Most poker strategy advice is about playing your hand. In this latest “In Conversation” video for Paul Phua Poker, Dan “Jungleman” Cates and Winfred Yu talk about playing the poker player. Paul Phua picks the highlights
In order to improve your poker strategy, it is very important to listen to players more experienced than yourself. One edge I had over my fellow businessmen, when we started playing ultra-high-stakes cash games against the top poker pros years ago, was that my English is good. I learned a lot of good poker tips just from listening to the poker pros talking about their hands.
But we can’t all share a table with the likes of Dan “Jungleman” Cates! That’s why I started the “In Conversation” series of videos: to allow all followers of the Paul Phua Poker School to watch and listen and learn as some of the world’s best players talk about poker.
Don’t bluff a losing player
In this latest “In Conversation” video for the Paul Phua Poker School, Dan “Jungleman” Cates, Winfred Yu and myself discuss something deeper than hand strategy. We talk about how to play the poker player, not just the cards.

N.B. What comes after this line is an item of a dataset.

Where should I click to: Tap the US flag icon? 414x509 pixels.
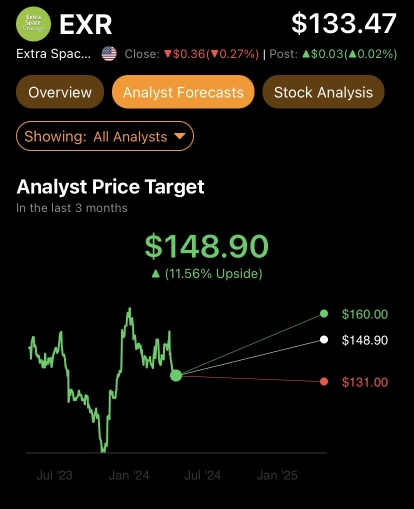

Winfred Yu is asked who he would rather try to bluff: myself, or Jungleman? I am afraid he chose me! I have a reputation as a tight player, so maybe Winfred is thinking I would be less likely to call his bluff. But one should not think merely in such black and white terms. As I reply in the video, my decision to call will more likely be influenced not by how conservative player I am, but whether I am currently up or down. If am losing, I am more likely to call.
Winfred agrees that this is true for many players, particularly Asian players: “If he is losing a lot, don’t bluff him,” is Winfred’s advice.

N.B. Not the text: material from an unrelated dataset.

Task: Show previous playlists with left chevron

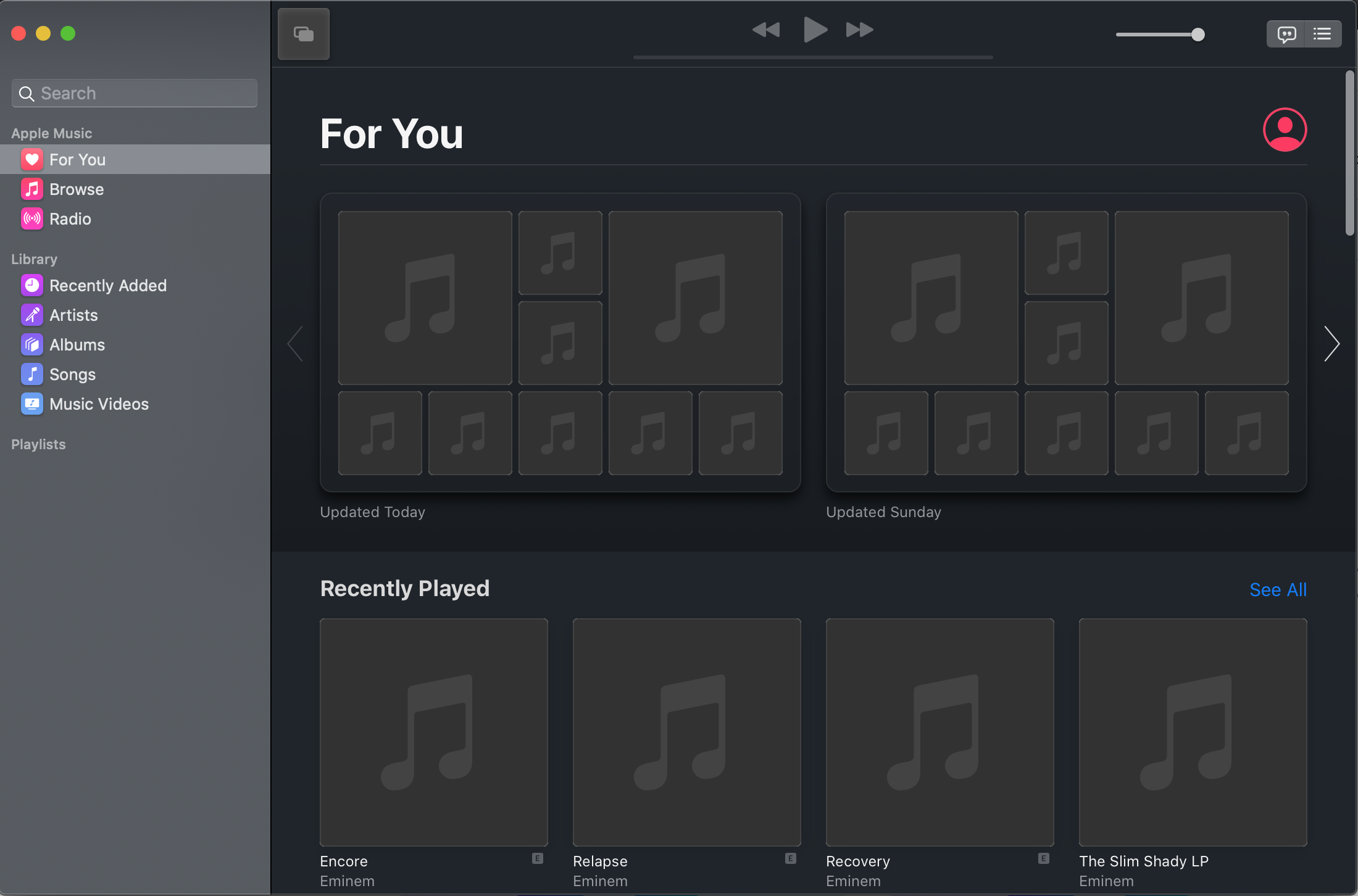Action: coord(296,343)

Take advantage of players who feel under pressure
So you see, there are things you need to consider beyond the cards you hold and that you think your opponents hold. Are they tired? Frustrated? On tilt? Are they busy eating or talking? All these things will affect their decision to call or fold.
Jungleman adds an example from his own experience. On the final table of a tournament, players are under additional pressure from being watched, sometimes even televised. Many will not play their usual game, for fear of making an unusual move that goes wrong and causes them to appear foolish.

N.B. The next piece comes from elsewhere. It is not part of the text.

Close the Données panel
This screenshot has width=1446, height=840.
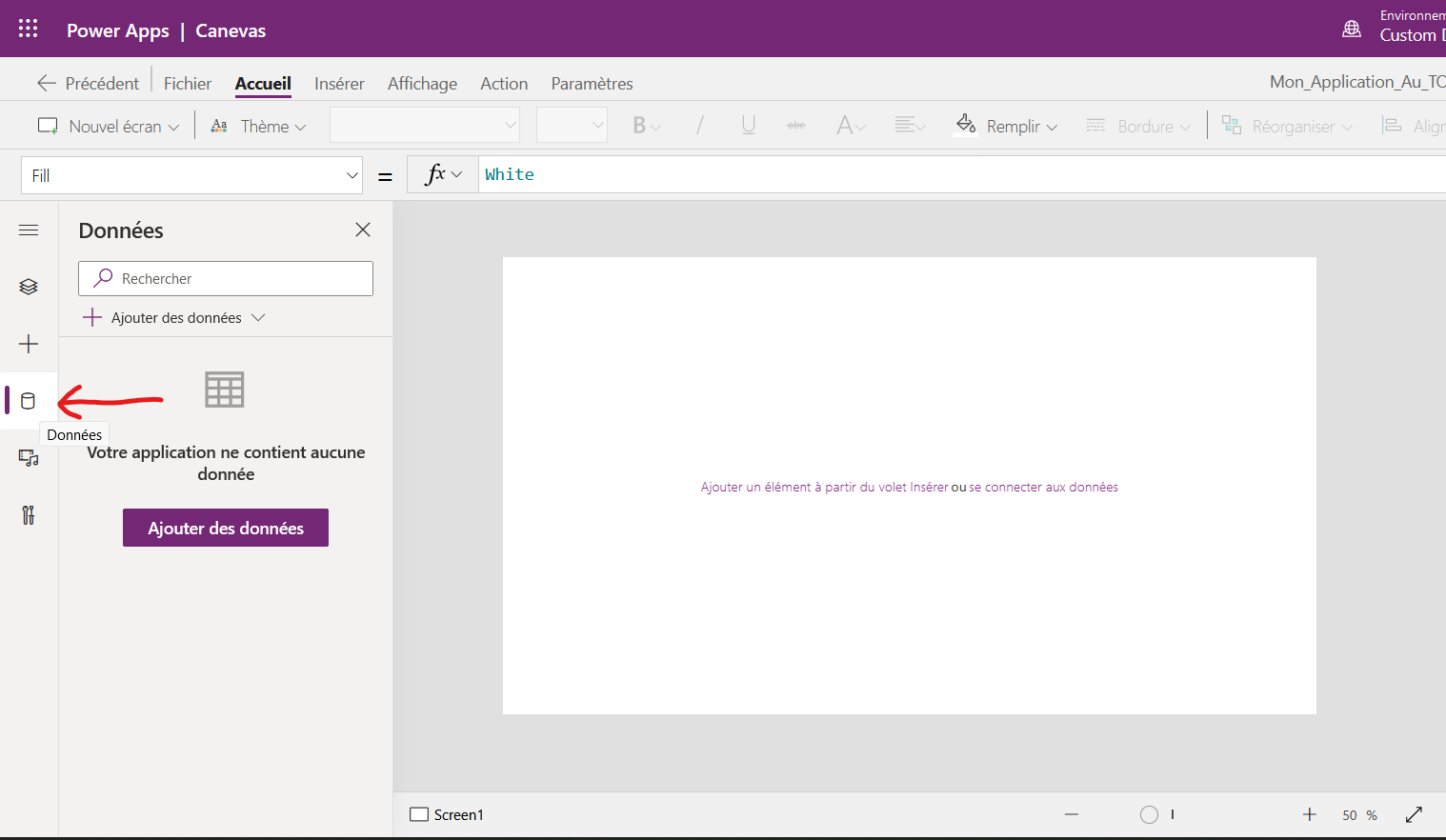[363, 230]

Jungleman explains: “So most likely you’ll see players, especially ones that, you know, aren’t used to playing these kinds of things, play much more straightforward than usual, and so maybe someone like Fedor [Holz], who is pretty out of line compared to everyone else, could actually run over the table, like, a lot.”
We saw this recently in the Triton Super High Roller Series in Montenegro, where Fedor Holz arrived late to the 6-Max tournament, quickly amassed a large stack of chips, and went on to win.
Be aware of ICM
Finally, this leads Jungleman to a very interesting discussion of ICM. ICM stands for Independent Chip Modelling, and is a mathematical formula for working out what your tournament chips are really worth, depending on your likely return given the stack sizes and payout structure.
In this video Jungleman explains the practical applications of ICM, using the example of three players left in a tournament of whom only one is short-stacked. “If one player’s very close to busting and you and the other guy have both, like, an equal number of chips, you and the other guy basically just want to bust the other guy, the guy with the very short stack. Because it’s just such a punt to gamble with the guy who has an equal stack size to you.”
The lesson here is that you should be much more cautious against the other big stack, and fold far more hands to him than you would to the small stack. Why risk an all-in against the big stack that might leave you busting out in third place, missing out on the second place prize which is usually much bigger? Far better to wait until the small stack busts out: then you and the other big stack can go to war.
When you listen to the poker pros, you realise there is so much more to poker strategy than just the cards in your hand!